I prezzi del petrolio salgono dopo che Trump avverte l'Iran che il tempo sta per scadere

I prezzi del petrolio salgono dopo che Trump avverte l'Iran che il tempo sta per scadere
Il petrolio sale sui rinnovati timori di escalation in Iran

I prezzi del petrolio sono aumentati bruscamente lunedì, mentre i mercati tornano a scontare il rischio di un'escalation riguardante l'Iran e lo Stretto di Hormuz. L'ultimo avvertimento di Donald Trump a Teheran ha intensificato i timori che uno stallo diplomatico possa trasformarsi rapidamente in un nuovo confronto militare.

In evidenza

  • Il greggio WTI è salito a $107,96, con un aumento di $2,54, pari al 2,41%.
  • Il greggio Brent è salito a $111,47, guadagnando $2,21, pari al 2,02%.
  • Trump ha dichiarato che all'Iran resta poco tempo per agire.
  • L'aumento dei prezzi del petrolio accresce la pressione inflazionistica e pesa sugli asset di rischio.

Questo articolo è stato tradotto dall'originale. Leggi la versione originale del nostro corrispondente qui.

I mercati scontano il rischio di escalation

I futures sul petrolio sono balzati dopo che Trump ha aumentato la pressione sull'Iran durante il fine settimana, affermando che Teheran deve agire rapidamente poiché i negoziati restano in una fase di stallo. I mercati asiatici sono stati per lo più ribassisti lunedì, mentre i prezzi del petrolio sono saliti nettamente a causa delle rinnovate tensioni geopolitiche intorno all'Iran.

Gli ultimi dati di mercato mostrano un quadro simile: il WTI è scambiato a $107,96, in rialzo del 2,41%, mentre il Brent si attesta a $111,47, guadagnando il 2,02%. Per il mercato, questa non è stata solo una reazione a una dura dichiarazione politica. Gli investitori stanno valutando il rischio che i colloqui tra Washington e Teheran possano non riuscire a ripristinare rapidamente i normali flussi di petrolio attraverso la regione.

Hormuz torna al centro delle preoccupazioni

Lo Stretto di Hormuz rimane il punto di pressione centrale per il mercato petrolifero, poiché vi transitano grandi volumi di esportazioni mediorientali. Qualsiasi interruzione nella regione può restringere rapidamente l'offerta globale e spingere i prezzi verso l'alto.

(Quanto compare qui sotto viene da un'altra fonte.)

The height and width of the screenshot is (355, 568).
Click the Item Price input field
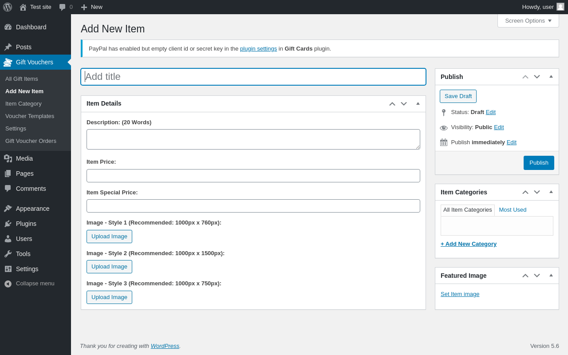click(x=253, y=176)
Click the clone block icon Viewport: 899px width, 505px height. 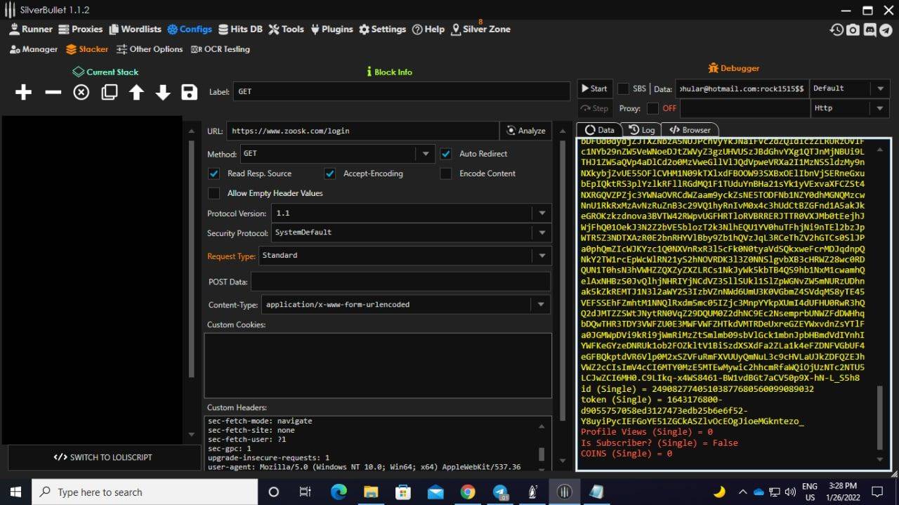109,93
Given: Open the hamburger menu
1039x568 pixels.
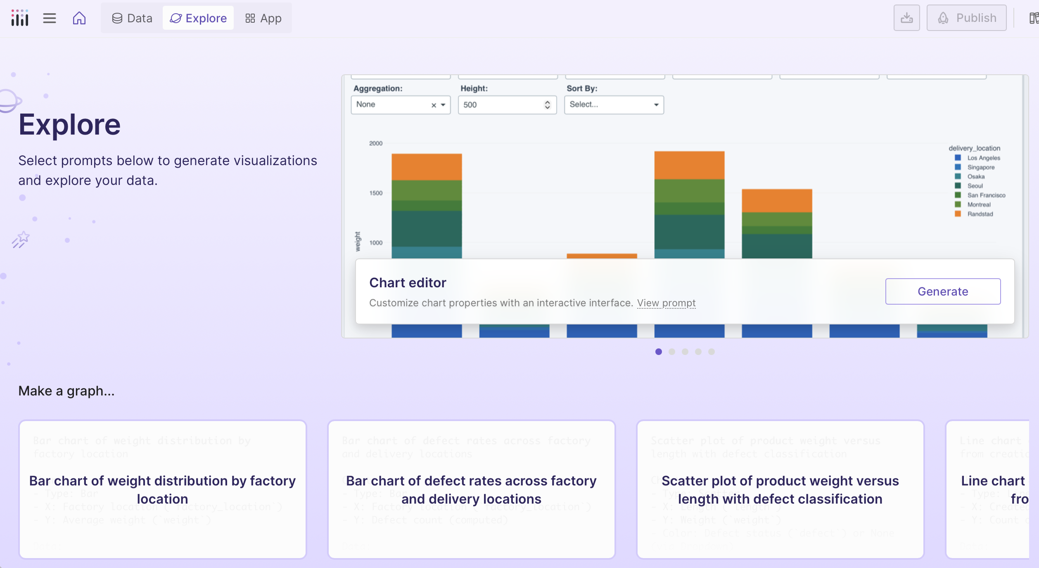Looking at the screenshot, I should coord(49,18).
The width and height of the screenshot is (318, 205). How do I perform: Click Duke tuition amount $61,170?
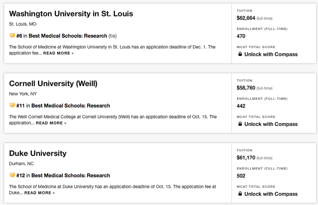pyautogui.click(x=246, y=157)
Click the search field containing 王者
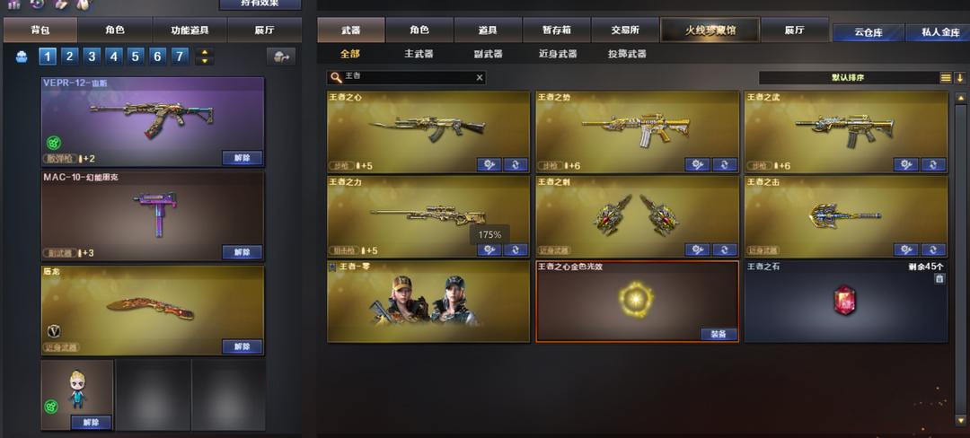Viewport: 970px width, 438px height. coord(406,77)
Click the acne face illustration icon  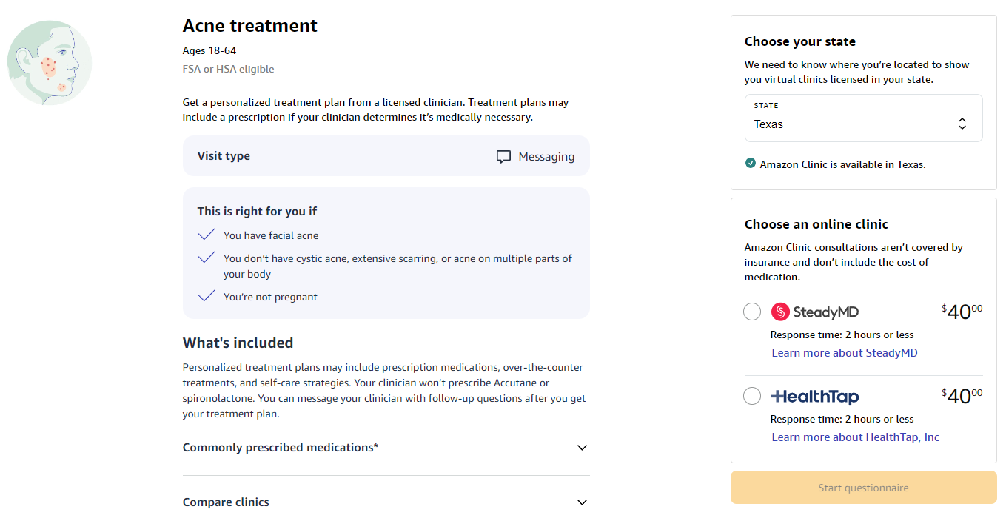50,63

Ecco perché anche piccoli segnali di rottura nei negoziati si riflettono rapidamente sulle quotazioni del greggio. Anche senza un nuovo impatto diretto sull'offerta, i trader sono costretti a pagare un premio al rischio: assicurazioni, noli, logistica e aspettative di carenze diventano tutti più costosi insieme al greggio.

Vettori europei a rischio

L'impennata dei prezzi del petrolio sta creando gravi sfide per le compagnie aeree europee indebolite, molte delle quali versano già in condizioni finanziarie fragili. Il carburante per jet, direttamente legato ai costi del greggio, rappresenta una parte consistente delle spese operative.

Secondo CNBC, gli esperti del settore avvertono che diversi vettori europei potrebbero non sopravvivere a un'altra crisi prolungata del carburante, specialmente in un contesto di intensa concorrenza e ripresa irregolare della domanda sulle rotte principali.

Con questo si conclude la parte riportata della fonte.